CI integration sketch
PR opens (dataset or FT job completes)
→ evals/compare_ft.yaml workflow
→ download golden held-out v2.1
→ run base + candidate ft model
→ upload compare.json artifact
→ PR comment: mean_lift + regression table
→ merge blocked if pass=false
Production: adaptation checklist
Fine-tuned models are production assets: register IDs in the gateway, gate rollout with feature flags, log dataset lineage, and keep a rollback path to base model within one config change. This checklist closes Guide 3 before multimodal ingest pipelines.
Pre-deploy checklist
- Decision doc — why FT vs prompt/RAG; link to path comparison eval
- Dataset semver — training JSONL hash in model registry
- Held-out eval — base vs FT report attached; all buckets green
- Safety suite — no regression on adversarial golden
- Gateway entry — model_alias: support-intent → ft:… in routing config
- Feature flag — ft_support_intent_v1 default off; staged % rollout
- Cost projection — inference tokens unchanged; training cost amortized in FinOps tag
- Rollback runbook — flip flag to base model; no redeploy required
- Retrain trigger — backlog threshold + eval plateau documented
- On-call — ML owner paged on FT latency/error rate anomalies
| Control | Implementation | Alert when |
|---|---|---|
| Model ID drift | Registry validates ft: prefix at deploy | Unknown model in request log |
| FT error rate | Compare 5xx vs base model route | FT >2× base for 15 min |
| Quality drift | Online eval sample 1% | Judge score −0.05 vs weekly baseline |
| Stale weights | Policy freshness in RAG; FT age in registry | FT >90 days without re-eval |
# config/models.yaml
MODELS = {
"support-intent": {
"default": "gpt-4o-mini-2024-07-18",
"variants": {
"ft_v1": {
"model_id": "ft:gpt-4o-mini:org:support-intent-v1:abc123",
"dataset": "ft-support-intent-v1.2.0",
"dataset_sha256": "a1b2c3…",
"eval_report": "reports/ft_v1_compare.json",
"flag": "ft_support_intent_v1",
}
},
}
}
def resolve_model(feature: str, flags: dict) -> str:
cfg = MODELS[feature]
if flags.get("ft_support_intent_v1"):
return cfg["variants"]["ft_v1"]["model_id"]
return cfg["default"]
@ConfigurationProperties("llm.models")
public class ModelRegistry {
Map<String, FeatureModels> features;
public String resolve(String feature, FeatureFlags flags) {
var f = features.get(feature);
if (flags.isEnabled("ft_support_intent_v1")) {
return f.variants().get("ft_v1").modelId();
}
return f.defaultModel();
}
}
Guide 3 complete when: FT model is behind a flag, registry documents dataset lineage, CI blocks deploy without compare report, rollback tested in staging, and on-call knows which flag to disable. Continue to multimodal ingest for document pipelines.
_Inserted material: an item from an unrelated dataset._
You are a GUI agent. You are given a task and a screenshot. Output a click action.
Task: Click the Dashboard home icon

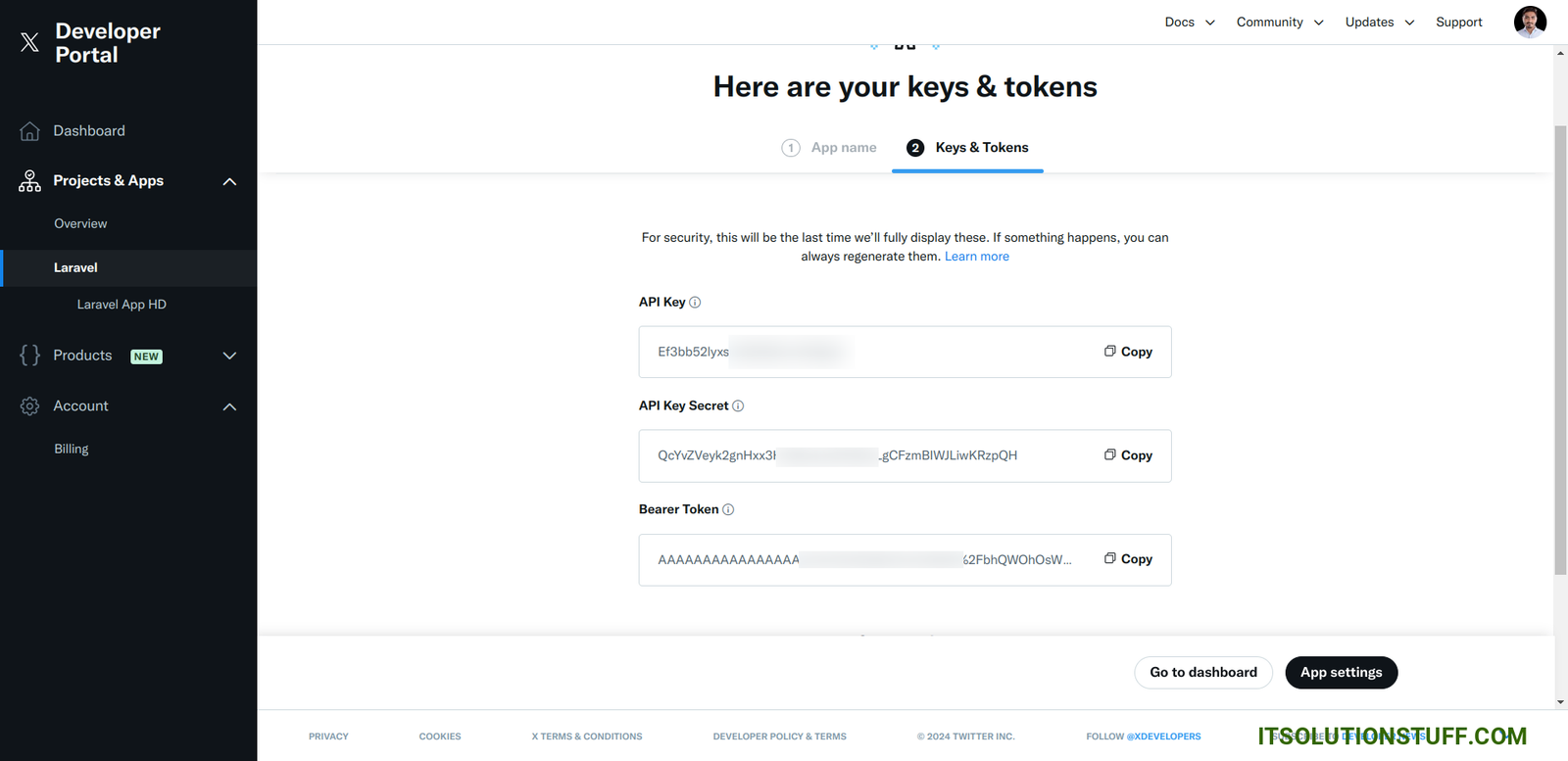coord(30,131)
Maintaining both base and FT endpoints doubles model surface area for security reviews and cost attribution. Sunset base-only path only when FT survives two re-eval cycles—not after first successful week.
Fine-tuning does not reduce inference token prices. Budget FT when it reduces downstream cost: fewer repair loops, smaller prompts, or replacing frontier with fine-tuned mini on the same quality bar.
OpenAI fine-tuned models share rate limits with your org tier on that model family. Load-test FT endpoint before 100% flag— cold start is rare but concurrency limits bite during flash traffic.
Deploying FT for knowledge that should be RAG: model answers confidently after policy change until someone notices support tickets. Keep RAG for facts; FT for format and routing. Re-run decision matrix on every retrain request.